* [Task objective]: Filter the entries below, keeping every line that has the word "agent".

------ Data shown

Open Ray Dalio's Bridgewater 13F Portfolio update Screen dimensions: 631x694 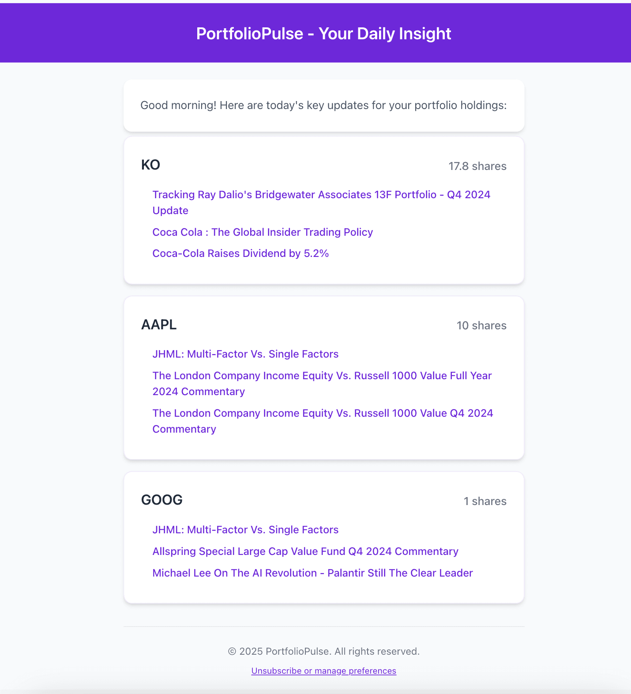click(x=321, y=202)
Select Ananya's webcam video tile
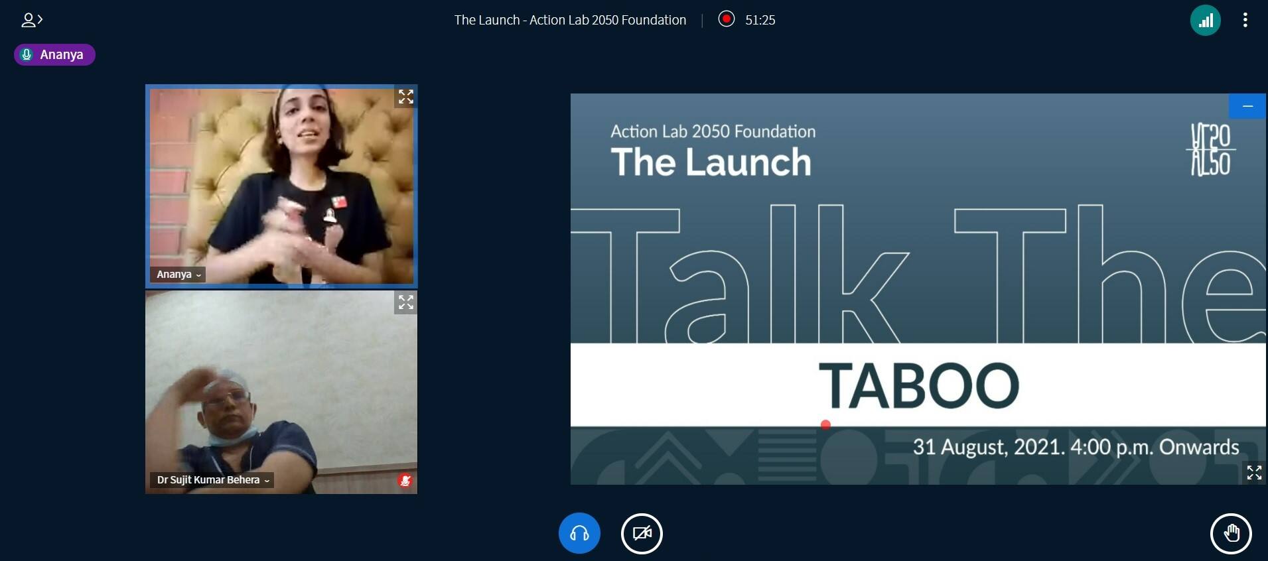This screenshot has width=1268, height=561. pos(281,186)
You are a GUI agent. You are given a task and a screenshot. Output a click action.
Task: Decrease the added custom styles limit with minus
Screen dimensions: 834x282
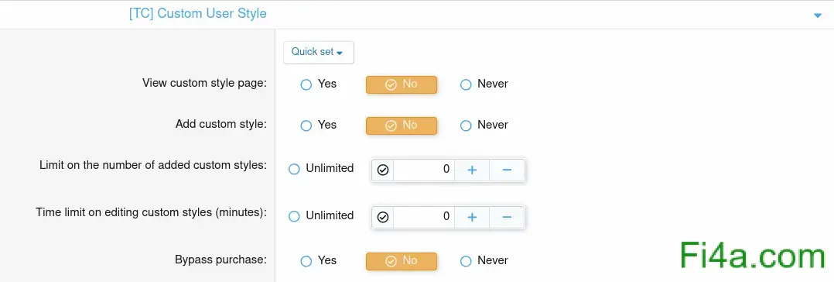coord(507,170)
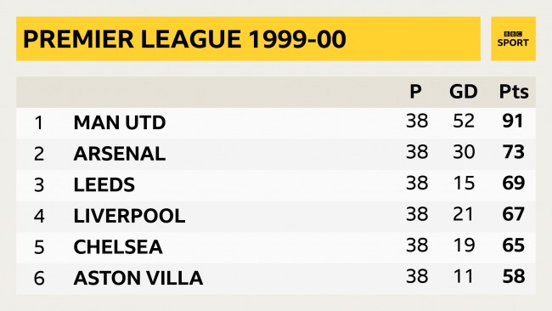
Task: Click the ASTON VILLA team name
Action: pyautogui.click(x=138, y=278)
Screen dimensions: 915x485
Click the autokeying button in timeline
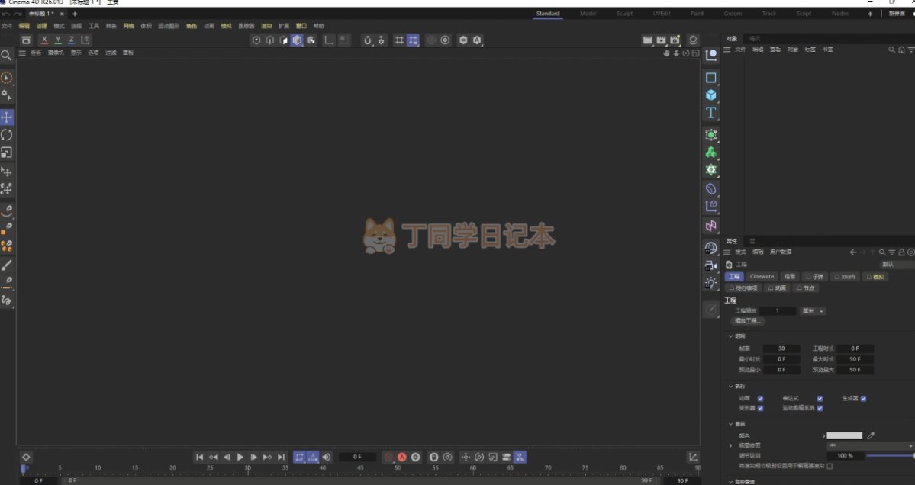[x=401, y=457]
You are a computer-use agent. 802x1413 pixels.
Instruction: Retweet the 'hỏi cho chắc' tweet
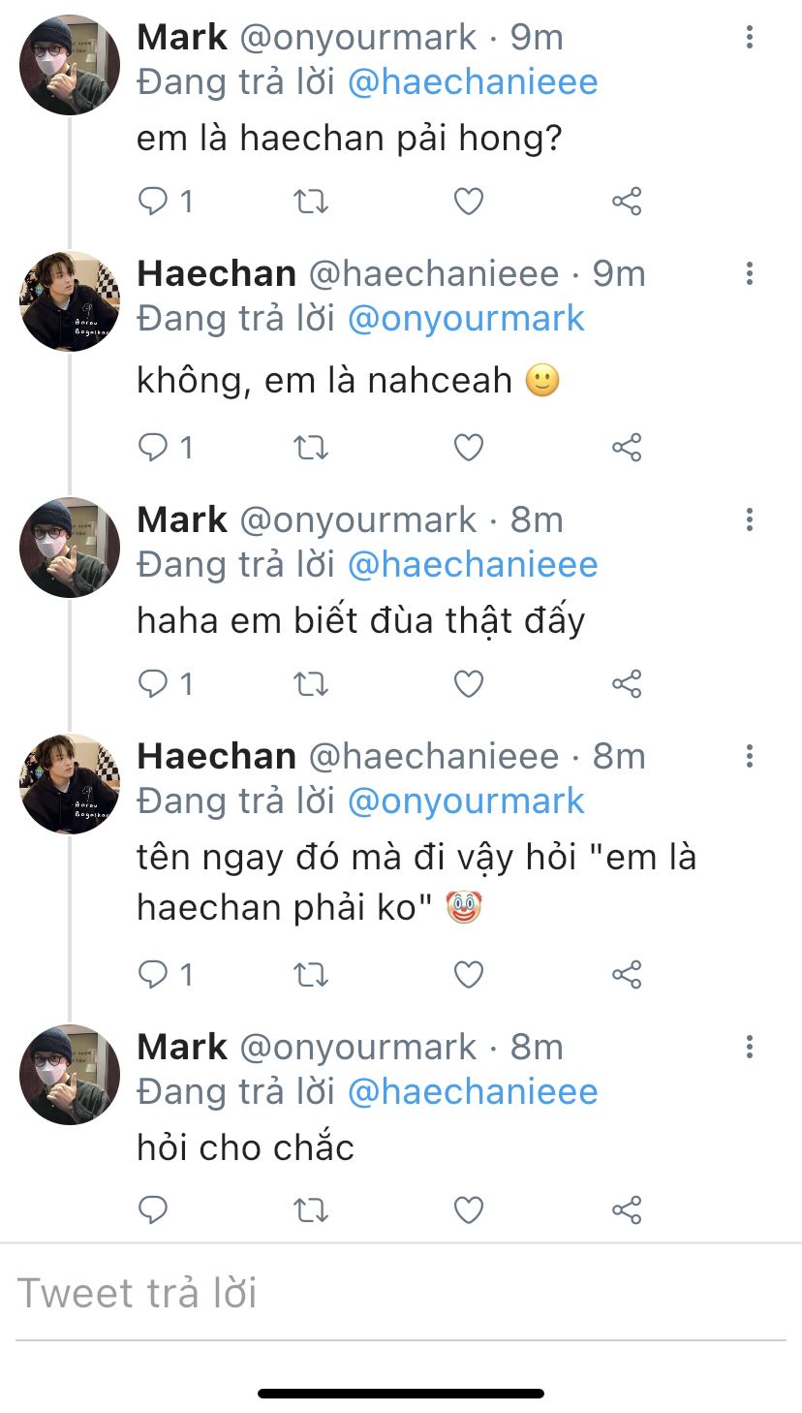pos(311,1210)
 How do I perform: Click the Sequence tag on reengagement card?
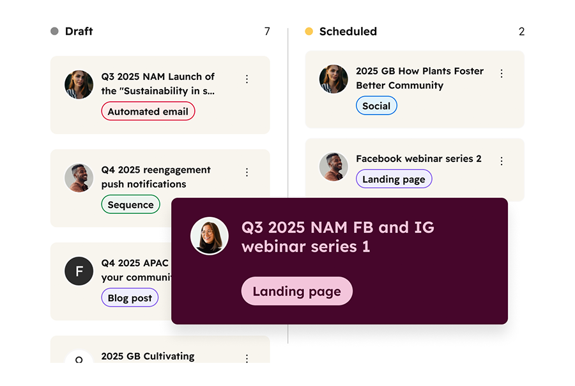click(130, 204)
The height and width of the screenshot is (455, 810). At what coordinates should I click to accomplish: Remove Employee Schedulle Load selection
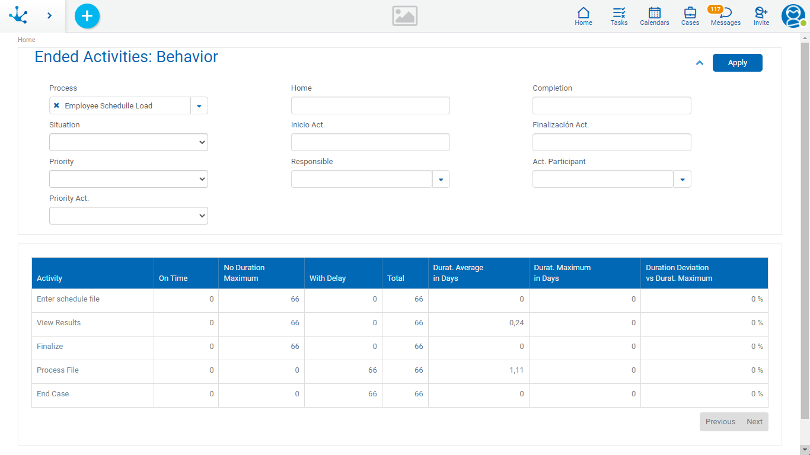tap(56, 105)
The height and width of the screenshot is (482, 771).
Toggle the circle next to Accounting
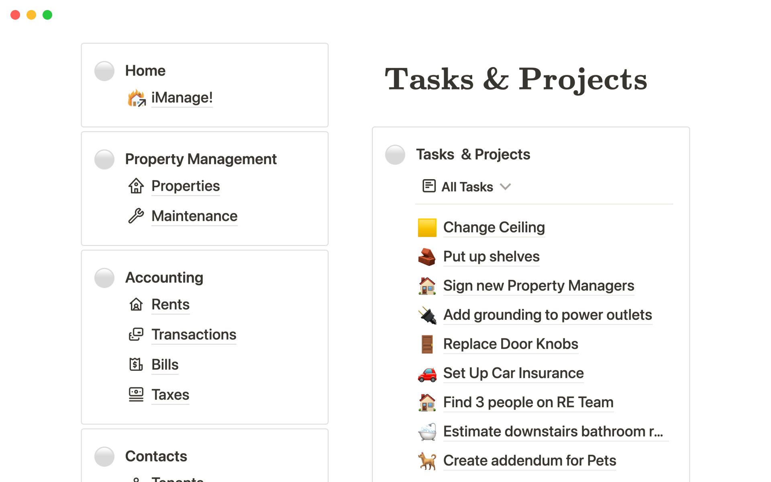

------------

* [Written answer]:
You are a GUI agent. You are given a task and a screenshot. Output a click action.
You are a computer-use agent. 802x1413 pixels.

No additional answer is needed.